The schedule is held in a mySQL database, and, as you'd expect, contains the start and end times of the programmes. However, it is not necessarily a standard time for recording. At the moment, a cron task runs a PHP script that connects to the database to update the website and the stream titles as well as collect listener statistics. This runs every ten minutes, so it's already extracting the data it needs.
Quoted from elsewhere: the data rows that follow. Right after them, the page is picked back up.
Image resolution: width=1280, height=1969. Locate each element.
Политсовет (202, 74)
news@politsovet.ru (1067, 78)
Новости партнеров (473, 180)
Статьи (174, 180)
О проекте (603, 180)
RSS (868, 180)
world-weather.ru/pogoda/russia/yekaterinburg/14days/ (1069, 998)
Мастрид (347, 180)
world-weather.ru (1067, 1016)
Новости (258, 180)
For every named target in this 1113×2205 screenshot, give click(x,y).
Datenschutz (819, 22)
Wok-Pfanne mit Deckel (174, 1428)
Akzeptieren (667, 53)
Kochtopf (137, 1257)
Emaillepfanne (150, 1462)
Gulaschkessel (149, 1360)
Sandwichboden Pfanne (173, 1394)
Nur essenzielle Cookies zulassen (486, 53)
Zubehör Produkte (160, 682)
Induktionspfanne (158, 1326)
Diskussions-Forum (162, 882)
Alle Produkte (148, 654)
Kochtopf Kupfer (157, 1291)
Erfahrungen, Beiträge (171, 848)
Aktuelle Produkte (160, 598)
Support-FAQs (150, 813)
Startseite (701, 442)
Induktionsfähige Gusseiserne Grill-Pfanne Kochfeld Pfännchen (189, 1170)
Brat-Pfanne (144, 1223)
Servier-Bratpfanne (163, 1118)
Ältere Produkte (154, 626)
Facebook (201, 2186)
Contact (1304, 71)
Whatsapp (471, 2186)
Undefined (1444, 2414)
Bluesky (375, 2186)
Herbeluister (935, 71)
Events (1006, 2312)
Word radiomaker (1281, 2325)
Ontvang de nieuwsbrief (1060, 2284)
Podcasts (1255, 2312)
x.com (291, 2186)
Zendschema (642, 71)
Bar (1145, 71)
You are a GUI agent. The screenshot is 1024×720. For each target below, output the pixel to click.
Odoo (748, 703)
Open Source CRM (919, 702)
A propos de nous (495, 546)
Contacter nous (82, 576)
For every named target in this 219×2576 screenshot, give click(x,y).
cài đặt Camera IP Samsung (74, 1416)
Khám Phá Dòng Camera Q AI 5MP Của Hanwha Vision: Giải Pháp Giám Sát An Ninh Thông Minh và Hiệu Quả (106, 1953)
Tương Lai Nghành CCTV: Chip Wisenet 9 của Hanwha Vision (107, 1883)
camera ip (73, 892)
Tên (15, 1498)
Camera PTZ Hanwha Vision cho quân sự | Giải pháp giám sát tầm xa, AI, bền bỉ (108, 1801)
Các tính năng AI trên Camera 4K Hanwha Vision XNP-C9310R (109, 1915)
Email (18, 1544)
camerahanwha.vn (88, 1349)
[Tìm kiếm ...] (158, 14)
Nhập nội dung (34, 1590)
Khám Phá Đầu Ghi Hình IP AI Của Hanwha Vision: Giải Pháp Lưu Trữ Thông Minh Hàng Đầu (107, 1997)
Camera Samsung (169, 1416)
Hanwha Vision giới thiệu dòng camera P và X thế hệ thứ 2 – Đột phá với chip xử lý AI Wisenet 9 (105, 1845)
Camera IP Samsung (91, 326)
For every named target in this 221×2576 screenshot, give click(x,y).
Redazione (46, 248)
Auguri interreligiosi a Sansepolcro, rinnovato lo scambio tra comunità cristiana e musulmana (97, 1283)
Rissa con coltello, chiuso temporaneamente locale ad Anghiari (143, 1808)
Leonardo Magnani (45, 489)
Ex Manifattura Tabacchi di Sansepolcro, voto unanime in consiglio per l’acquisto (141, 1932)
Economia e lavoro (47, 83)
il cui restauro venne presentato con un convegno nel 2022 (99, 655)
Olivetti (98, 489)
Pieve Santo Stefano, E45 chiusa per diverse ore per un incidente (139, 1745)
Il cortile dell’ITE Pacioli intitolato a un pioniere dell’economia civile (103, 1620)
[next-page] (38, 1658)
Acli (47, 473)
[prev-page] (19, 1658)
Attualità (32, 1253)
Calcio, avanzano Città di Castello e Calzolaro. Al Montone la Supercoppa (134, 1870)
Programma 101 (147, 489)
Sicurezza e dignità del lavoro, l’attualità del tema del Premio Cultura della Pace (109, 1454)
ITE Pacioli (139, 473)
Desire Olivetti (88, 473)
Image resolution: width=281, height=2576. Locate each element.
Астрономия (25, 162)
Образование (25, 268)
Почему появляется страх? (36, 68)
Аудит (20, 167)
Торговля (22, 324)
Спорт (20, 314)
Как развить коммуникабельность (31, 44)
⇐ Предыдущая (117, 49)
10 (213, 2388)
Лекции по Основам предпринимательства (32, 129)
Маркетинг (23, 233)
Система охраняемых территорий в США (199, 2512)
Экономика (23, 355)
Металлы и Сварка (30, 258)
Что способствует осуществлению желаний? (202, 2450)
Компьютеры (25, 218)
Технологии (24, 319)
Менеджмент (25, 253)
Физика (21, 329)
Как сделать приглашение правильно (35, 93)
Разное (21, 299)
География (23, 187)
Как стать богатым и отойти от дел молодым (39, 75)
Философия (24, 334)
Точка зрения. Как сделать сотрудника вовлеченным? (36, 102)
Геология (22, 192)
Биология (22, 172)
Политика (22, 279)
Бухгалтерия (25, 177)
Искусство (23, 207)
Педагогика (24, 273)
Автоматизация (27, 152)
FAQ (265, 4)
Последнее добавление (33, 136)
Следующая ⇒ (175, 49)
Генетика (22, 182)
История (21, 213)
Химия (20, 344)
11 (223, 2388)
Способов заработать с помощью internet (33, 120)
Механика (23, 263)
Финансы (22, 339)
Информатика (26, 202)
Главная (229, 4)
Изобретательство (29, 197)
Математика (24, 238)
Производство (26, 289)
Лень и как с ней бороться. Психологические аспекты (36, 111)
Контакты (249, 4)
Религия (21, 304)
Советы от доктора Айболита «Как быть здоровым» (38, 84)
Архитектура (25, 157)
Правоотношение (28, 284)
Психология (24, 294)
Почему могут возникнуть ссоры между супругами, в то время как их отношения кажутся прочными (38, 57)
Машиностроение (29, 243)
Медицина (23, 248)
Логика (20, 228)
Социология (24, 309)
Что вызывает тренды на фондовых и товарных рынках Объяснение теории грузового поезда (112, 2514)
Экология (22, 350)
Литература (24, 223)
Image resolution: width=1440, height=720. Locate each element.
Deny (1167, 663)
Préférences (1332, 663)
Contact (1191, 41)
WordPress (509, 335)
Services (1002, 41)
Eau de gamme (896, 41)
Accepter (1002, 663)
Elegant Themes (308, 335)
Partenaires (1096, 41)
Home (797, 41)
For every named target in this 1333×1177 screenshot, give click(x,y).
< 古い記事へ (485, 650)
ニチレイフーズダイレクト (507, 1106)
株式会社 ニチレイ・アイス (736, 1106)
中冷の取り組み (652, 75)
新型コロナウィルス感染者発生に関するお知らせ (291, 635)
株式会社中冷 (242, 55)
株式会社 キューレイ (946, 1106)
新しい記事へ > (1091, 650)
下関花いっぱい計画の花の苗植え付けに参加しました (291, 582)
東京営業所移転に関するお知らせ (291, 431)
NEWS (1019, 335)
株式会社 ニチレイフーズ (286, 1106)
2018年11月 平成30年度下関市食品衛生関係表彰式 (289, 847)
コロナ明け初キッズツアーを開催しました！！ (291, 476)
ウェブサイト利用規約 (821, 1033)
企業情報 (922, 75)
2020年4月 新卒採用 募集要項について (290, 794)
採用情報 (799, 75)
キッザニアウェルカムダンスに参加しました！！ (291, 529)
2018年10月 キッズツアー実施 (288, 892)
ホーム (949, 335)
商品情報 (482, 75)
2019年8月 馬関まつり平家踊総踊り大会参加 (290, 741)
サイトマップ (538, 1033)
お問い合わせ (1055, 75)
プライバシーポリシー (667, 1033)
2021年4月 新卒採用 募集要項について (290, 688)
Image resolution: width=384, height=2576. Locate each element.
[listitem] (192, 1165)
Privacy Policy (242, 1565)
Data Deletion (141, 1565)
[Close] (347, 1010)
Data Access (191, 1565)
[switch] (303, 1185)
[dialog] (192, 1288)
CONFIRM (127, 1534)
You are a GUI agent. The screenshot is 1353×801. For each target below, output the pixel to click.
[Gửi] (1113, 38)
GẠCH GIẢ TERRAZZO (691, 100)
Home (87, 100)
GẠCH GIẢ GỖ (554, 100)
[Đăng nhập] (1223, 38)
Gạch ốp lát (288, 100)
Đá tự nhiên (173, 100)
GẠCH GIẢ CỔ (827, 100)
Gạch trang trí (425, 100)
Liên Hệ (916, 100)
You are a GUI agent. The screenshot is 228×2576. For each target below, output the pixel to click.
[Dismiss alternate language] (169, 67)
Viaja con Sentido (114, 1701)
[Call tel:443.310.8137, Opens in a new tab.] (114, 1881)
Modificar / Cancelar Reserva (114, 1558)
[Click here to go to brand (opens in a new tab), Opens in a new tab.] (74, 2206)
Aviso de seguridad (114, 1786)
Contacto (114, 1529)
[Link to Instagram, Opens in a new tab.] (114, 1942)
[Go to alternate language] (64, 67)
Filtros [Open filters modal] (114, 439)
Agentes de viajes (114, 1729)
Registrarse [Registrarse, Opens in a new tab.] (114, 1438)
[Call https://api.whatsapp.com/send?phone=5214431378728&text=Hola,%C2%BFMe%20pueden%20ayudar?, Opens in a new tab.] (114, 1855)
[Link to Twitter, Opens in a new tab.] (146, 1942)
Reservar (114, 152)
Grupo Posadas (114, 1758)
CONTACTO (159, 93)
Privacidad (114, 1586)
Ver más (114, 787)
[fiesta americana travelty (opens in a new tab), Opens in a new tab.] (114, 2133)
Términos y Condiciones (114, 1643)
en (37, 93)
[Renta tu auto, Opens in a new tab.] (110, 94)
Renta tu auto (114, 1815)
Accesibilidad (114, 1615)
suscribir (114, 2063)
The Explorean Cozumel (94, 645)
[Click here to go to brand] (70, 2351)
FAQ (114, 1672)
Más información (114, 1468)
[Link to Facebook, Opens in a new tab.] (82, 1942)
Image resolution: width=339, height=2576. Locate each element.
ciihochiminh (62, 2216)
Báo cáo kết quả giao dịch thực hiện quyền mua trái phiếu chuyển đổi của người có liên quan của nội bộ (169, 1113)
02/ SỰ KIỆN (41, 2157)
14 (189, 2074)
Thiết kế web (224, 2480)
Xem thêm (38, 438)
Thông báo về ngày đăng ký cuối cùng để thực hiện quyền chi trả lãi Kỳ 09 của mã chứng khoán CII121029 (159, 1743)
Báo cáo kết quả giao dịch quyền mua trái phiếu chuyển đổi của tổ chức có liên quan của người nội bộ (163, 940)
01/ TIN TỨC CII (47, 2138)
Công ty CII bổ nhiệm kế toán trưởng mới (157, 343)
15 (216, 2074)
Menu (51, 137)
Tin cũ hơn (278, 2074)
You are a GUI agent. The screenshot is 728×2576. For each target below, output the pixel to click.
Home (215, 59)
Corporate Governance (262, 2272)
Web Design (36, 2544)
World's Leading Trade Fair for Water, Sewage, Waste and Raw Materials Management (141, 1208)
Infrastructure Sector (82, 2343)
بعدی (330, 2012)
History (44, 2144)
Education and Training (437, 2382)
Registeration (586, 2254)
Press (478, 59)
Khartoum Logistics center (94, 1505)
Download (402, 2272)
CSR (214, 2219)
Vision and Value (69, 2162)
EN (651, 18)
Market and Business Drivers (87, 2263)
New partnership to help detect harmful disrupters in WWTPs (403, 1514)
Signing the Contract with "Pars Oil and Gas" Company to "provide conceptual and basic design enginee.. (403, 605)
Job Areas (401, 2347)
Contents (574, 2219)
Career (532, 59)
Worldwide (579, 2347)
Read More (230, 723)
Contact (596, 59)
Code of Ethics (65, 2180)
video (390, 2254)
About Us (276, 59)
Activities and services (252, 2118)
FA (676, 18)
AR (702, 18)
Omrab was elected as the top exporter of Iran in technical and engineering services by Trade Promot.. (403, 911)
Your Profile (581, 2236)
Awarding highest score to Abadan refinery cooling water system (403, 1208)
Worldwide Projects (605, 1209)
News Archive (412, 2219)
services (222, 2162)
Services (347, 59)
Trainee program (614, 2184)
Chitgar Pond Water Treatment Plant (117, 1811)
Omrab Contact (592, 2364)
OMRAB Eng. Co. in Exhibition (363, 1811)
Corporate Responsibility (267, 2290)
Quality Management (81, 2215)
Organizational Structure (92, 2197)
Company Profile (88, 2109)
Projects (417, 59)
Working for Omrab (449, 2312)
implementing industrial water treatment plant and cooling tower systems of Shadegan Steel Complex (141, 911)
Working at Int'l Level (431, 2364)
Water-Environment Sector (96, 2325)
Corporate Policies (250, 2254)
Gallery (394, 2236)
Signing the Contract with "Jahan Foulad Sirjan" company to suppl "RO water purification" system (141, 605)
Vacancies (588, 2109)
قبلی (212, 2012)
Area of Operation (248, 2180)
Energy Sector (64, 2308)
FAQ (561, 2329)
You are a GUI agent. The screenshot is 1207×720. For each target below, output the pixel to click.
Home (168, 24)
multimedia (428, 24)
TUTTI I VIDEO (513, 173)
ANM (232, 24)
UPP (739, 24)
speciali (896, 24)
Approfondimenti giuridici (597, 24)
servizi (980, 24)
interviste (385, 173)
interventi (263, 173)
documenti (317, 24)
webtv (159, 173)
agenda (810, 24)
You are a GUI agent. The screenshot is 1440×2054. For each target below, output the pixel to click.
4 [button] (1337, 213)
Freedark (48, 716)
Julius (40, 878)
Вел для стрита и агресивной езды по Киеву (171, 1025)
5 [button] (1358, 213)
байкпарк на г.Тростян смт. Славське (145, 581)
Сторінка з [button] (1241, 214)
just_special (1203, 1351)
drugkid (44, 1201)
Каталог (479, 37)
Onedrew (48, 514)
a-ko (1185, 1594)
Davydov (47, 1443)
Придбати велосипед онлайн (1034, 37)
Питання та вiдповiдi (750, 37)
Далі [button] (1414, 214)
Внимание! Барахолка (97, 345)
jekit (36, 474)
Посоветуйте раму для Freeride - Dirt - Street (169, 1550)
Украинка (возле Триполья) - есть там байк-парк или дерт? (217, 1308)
However, how can I get 'arecord' to run at the correct time with the correct paramaters? So, if on the ten-minute cron task, I find that the next programme starts at 10.30, and is 45 minutes long, I'll need to set up 'arecord' to record at 10.28 for 49 minutes (I also want to add a couple of minutes either side just in case - on community, RSL, and student stations, presenters don't often keep to time!). But the next day, the 10.30 show may be 60 minutes long, or the show that started at 10 may run until 11. The PHP scrupt that runs every ten minutes gets all of this data, but how can I use that to schedule?
A scour of the Internet came up with two options, one was to get PHP to write to crontab, the other - that seemed closest to what I want - was from here, but that involves running a cron task every minute... surely that can't be a good way to do it? (The scour wasn't too successful, mostly because I wasn't entirely sure what I was exactly searching for!)
Any help would be gratefully received!